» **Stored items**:

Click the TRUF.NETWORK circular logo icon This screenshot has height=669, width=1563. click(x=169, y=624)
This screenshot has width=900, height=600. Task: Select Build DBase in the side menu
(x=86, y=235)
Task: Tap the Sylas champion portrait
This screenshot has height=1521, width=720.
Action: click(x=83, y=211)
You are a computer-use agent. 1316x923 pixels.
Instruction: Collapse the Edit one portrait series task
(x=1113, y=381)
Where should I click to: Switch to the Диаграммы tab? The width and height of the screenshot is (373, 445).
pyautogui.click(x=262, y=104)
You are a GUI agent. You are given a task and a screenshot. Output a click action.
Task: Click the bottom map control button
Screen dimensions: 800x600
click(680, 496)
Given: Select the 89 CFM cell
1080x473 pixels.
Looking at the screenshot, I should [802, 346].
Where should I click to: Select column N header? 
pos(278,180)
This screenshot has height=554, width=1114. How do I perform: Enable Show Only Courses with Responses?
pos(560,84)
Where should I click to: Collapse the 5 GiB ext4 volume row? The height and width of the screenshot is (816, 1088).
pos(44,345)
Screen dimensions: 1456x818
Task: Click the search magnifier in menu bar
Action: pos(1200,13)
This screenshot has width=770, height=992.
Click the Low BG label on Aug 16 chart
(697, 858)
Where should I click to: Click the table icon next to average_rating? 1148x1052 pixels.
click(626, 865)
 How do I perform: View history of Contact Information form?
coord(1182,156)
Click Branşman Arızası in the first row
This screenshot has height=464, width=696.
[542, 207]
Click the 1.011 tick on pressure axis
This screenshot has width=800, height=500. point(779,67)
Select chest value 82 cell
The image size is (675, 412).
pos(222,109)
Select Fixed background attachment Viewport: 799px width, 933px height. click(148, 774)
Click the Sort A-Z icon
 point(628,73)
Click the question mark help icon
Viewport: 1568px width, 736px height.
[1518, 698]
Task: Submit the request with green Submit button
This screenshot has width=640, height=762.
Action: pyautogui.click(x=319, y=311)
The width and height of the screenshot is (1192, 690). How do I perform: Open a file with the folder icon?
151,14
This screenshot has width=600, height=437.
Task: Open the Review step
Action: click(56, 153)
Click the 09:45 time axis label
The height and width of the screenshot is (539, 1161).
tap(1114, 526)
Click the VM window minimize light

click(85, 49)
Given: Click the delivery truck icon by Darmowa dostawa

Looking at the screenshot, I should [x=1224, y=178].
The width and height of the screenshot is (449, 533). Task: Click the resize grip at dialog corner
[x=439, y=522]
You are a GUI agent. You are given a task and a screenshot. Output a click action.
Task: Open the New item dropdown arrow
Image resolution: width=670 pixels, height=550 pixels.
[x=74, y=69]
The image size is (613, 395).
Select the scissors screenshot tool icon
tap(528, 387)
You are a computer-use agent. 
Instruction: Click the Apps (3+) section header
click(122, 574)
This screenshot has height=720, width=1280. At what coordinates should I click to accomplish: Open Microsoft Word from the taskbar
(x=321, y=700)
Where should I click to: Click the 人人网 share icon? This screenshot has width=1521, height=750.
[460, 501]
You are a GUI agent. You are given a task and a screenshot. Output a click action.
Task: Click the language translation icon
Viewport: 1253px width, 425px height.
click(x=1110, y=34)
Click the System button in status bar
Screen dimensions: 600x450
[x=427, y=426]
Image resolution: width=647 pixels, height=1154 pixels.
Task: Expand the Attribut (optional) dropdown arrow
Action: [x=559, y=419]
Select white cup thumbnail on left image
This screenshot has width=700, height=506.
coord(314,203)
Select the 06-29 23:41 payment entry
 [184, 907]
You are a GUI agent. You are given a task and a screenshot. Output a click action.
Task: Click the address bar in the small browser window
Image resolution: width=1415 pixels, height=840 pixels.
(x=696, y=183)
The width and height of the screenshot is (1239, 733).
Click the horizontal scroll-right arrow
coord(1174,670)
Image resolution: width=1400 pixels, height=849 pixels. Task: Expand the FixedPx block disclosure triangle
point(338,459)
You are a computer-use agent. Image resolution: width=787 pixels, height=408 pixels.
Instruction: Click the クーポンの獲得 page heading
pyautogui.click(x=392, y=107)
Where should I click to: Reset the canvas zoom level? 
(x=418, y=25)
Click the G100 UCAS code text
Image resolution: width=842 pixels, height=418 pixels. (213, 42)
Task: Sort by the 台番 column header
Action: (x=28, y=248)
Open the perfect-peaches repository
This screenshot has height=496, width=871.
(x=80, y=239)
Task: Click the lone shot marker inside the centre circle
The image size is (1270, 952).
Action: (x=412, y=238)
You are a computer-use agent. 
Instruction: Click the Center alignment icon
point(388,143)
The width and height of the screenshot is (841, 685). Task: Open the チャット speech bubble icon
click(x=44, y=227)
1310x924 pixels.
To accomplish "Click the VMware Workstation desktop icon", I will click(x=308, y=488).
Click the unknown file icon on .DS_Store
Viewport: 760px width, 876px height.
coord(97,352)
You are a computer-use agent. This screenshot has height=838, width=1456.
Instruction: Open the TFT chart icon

» **EXERCISE REQUIREMENTS**: The lines to write out run from the one with "1310x924 pixels." through the end of the records. Give them exactly, and only them.

» **TASK RESULT**:
1310x924 pixels.
To accomplish "Click the VMware Workstation desktop icon", I will click(x=308, y=488).
Click the unknown file icon on .DS_Store
Viewport: 760px width, 876px height.
coord(97,352)
You are a computer-use agent. This screenshot has height=838, width=1456.
Instruction: Open the TFT chart icon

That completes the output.